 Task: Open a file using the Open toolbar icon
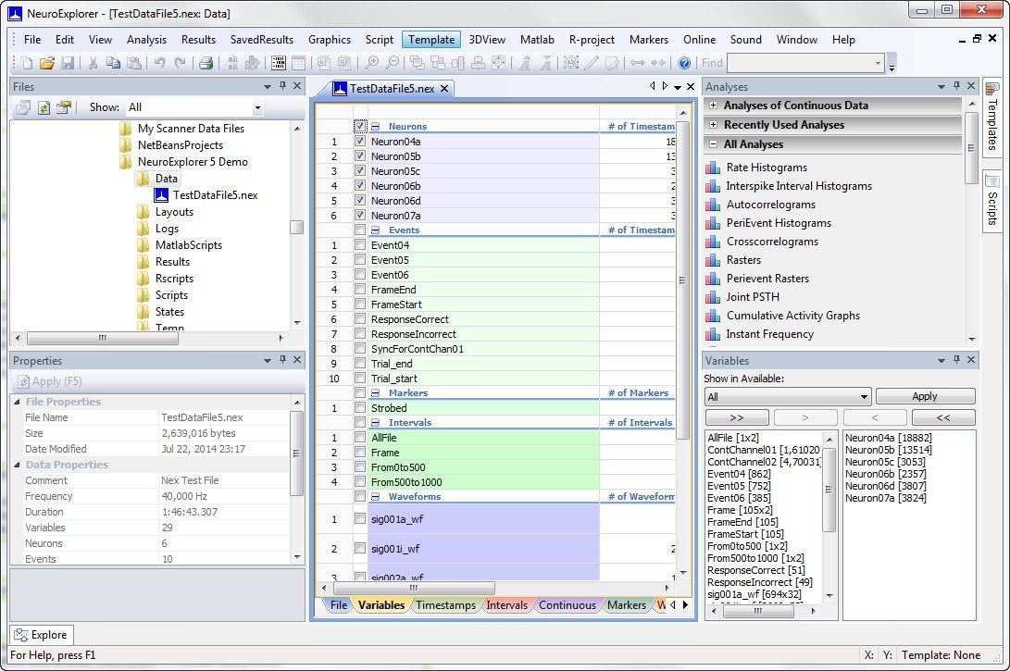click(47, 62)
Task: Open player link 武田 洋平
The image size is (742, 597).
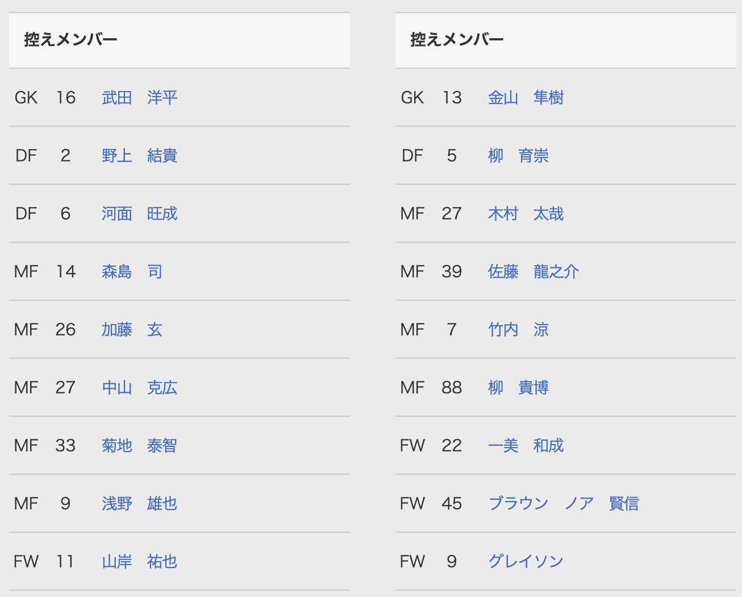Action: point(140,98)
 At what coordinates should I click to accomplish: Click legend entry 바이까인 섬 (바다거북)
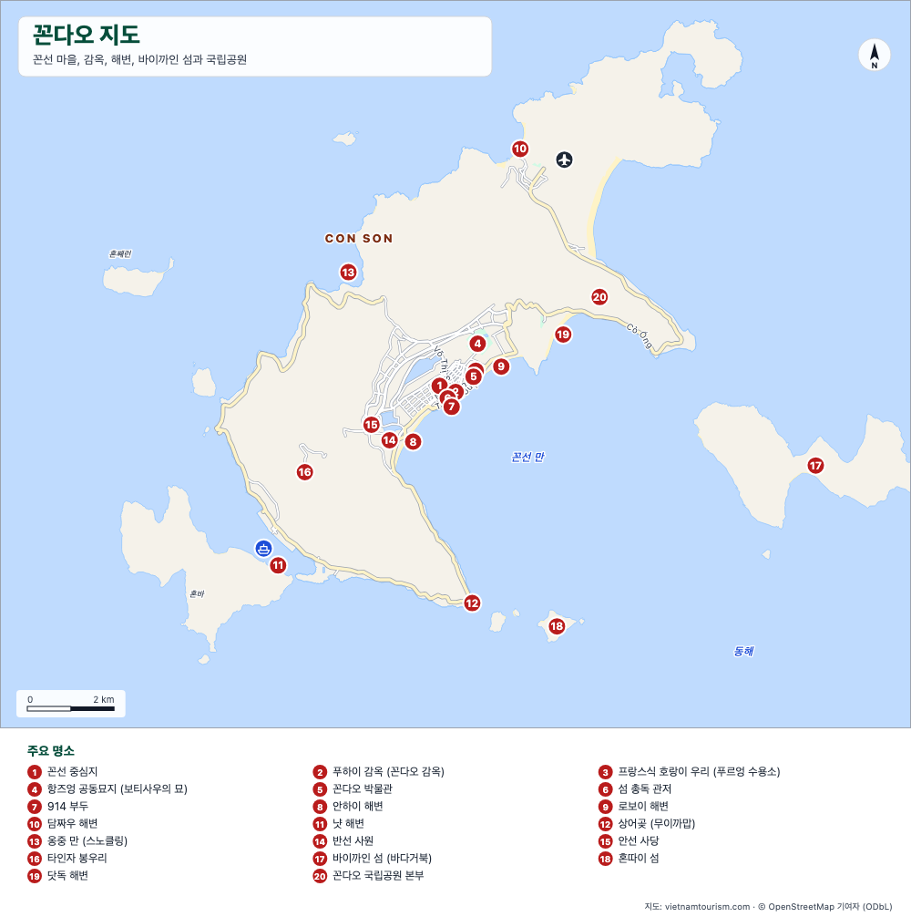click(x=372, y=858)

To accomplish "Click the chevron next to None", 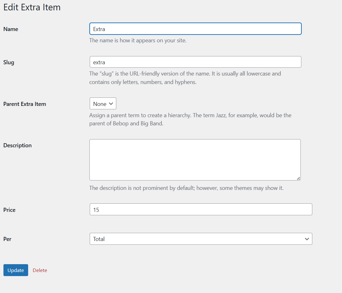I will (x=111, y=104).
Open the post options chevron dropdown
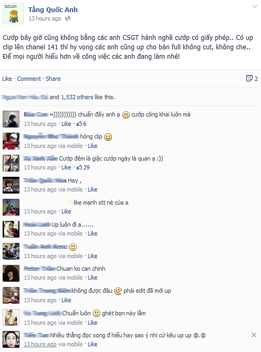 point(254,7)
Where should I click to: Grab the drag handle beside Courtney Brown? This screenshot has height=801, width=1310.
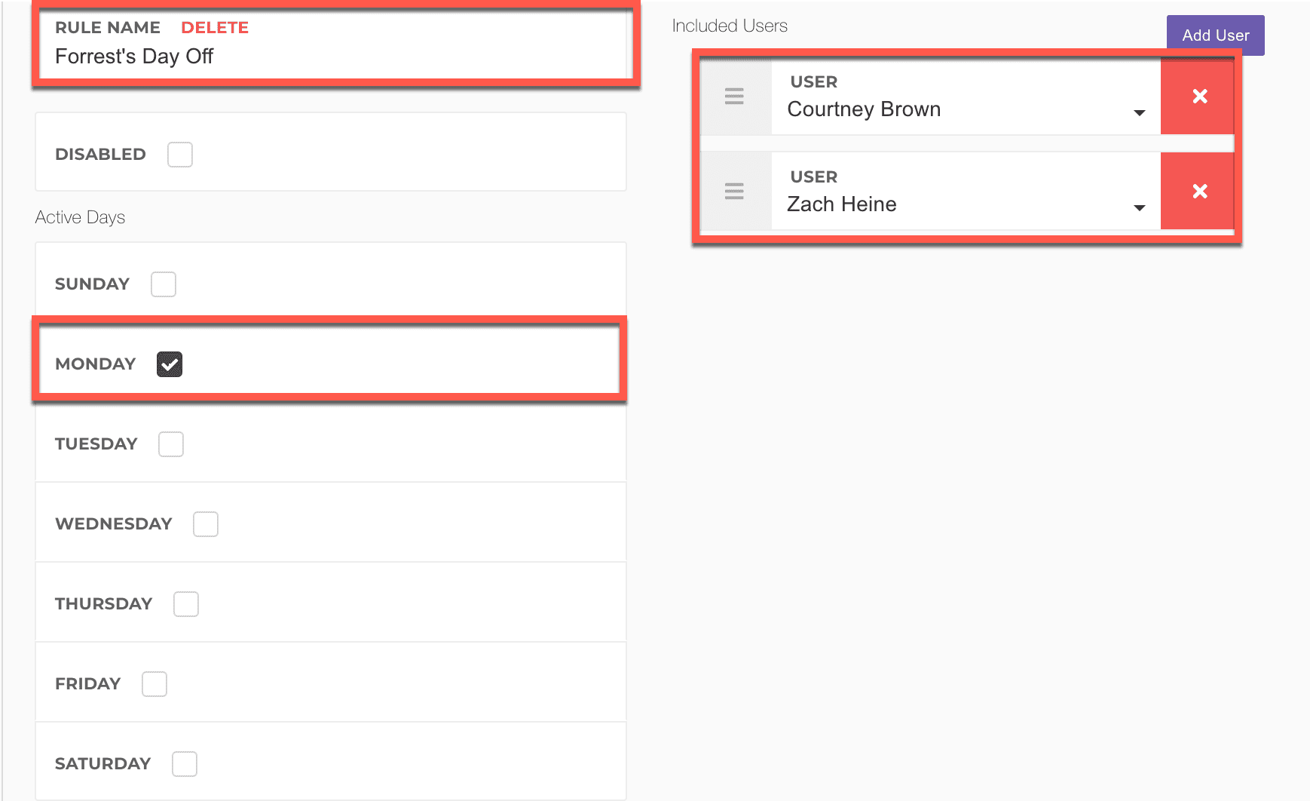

::::::::::

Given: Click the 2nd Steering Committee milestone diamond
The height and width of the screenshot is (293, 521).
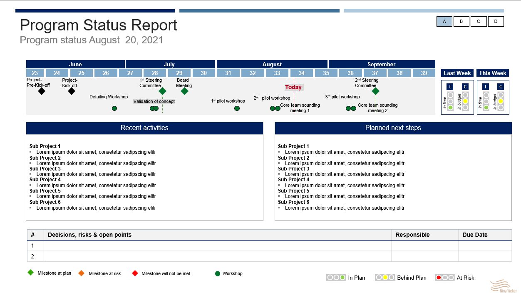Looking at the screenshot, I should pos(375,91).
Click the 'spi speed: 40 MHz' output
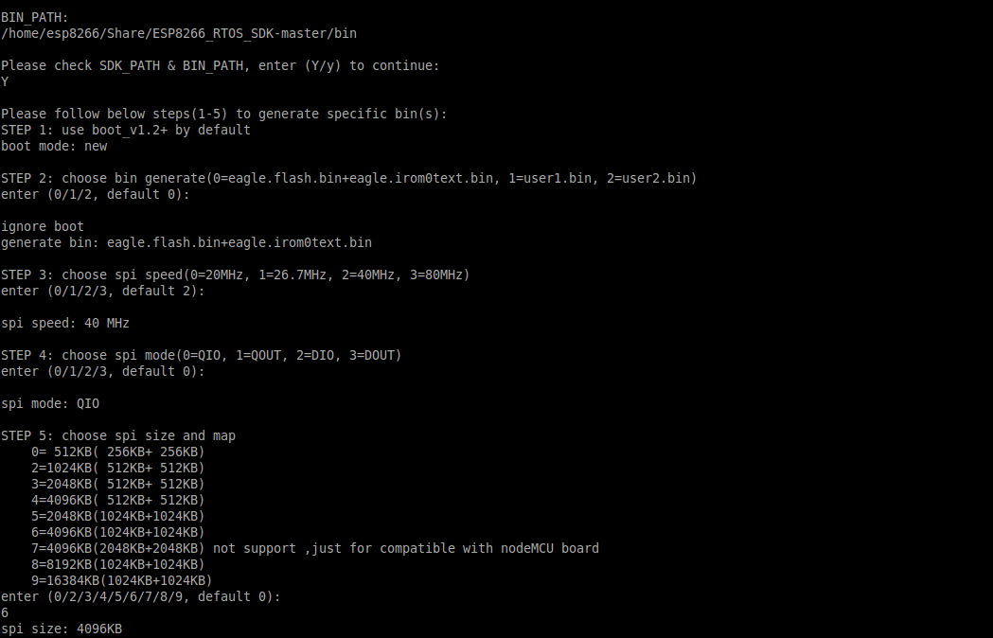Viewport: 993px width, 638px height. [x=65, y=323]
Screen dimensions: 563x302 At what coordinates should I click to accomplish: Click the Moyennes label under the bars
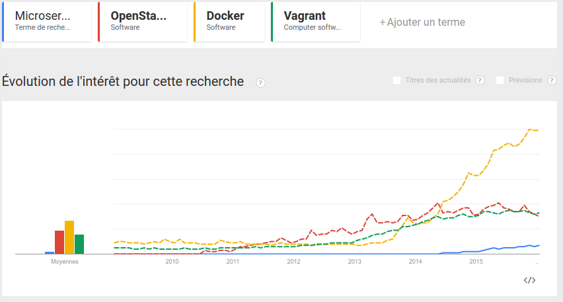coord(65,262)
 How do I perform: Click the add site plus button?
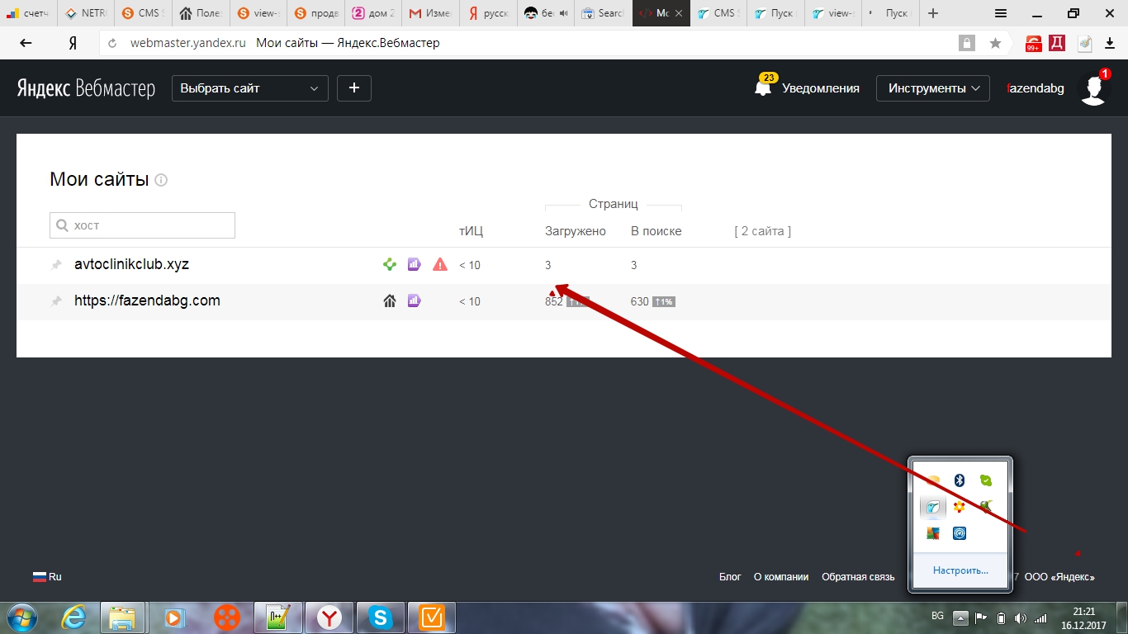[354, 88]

::::::::::

WHAT THE TASK ASKS
What should come back is an exact copy of the lines above from the line with "Open the post options chevron dropdown" to the line with "Where should I", both included, minus the pictures.

FINAL ANSWER
Open the post options chevron dropdown
 point(254,7)
Where should I click to: Grab the drag handle beside Courtney Brown? This screenshot has height=801, width=1310.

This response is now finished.